WHAT YOU ARE ASKED TO DO »
Please copy out the records below word for word, starting with their first line and stopping after the line that contains "point(23,152)".

RECORD SET »
----

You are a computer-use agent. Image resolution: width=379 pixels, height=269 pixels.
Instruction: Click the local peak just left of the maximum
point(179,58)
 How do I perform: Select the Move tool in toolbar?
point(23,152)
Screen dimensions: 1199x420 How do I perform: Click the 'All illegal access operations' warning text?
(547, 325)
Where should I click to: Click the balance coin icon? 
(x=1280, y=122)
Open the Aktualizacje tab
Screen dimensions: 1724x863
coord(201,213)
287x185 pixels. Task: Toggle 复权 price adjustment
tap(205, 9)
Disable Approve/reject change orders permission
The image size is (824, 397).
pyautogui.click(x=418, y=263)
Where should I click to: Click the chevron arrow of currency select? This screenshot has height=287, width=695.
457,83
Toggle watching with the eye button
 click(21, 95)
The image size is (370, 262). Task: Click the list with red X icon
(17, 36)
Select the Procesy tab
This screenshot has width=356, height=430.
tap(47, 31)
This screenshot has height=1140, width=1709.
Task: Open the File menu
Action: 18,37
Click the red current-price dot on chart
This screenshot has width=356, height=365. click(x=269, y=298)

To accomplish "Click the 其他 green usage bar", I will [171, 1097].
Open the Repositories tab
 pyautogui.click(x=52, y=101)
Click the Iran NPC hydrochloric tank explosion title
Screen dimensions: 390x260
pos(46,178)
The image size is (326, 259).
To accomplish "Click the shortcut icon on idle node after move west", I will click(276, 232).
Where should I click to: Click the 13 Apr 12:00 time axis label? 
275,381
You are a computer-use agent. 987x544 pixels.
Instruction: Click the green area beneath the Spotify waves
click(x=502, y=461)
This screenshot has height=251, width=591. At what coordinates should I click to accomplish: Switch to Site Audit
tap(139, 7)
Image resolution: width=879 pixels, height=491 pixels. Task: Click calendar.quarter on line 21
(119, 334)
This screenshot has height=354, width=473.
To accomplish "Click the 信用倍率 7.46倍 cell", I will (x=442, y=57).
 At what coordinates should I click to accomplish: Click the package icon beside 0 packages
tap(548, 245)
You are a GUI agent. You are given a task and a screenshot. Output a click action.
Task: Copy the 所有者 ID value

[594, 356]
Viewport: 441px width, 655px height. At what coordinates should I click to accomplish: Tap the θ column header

----

FULL SOLUTION »
You are a computer-use agent. Image resolution: width=379 pixels, height=269 pixels.
Instruction: Click the local peak just left of the maximum
point(179,58)
 How do I perform: Select the Move tool in toolbar?
point(23,152)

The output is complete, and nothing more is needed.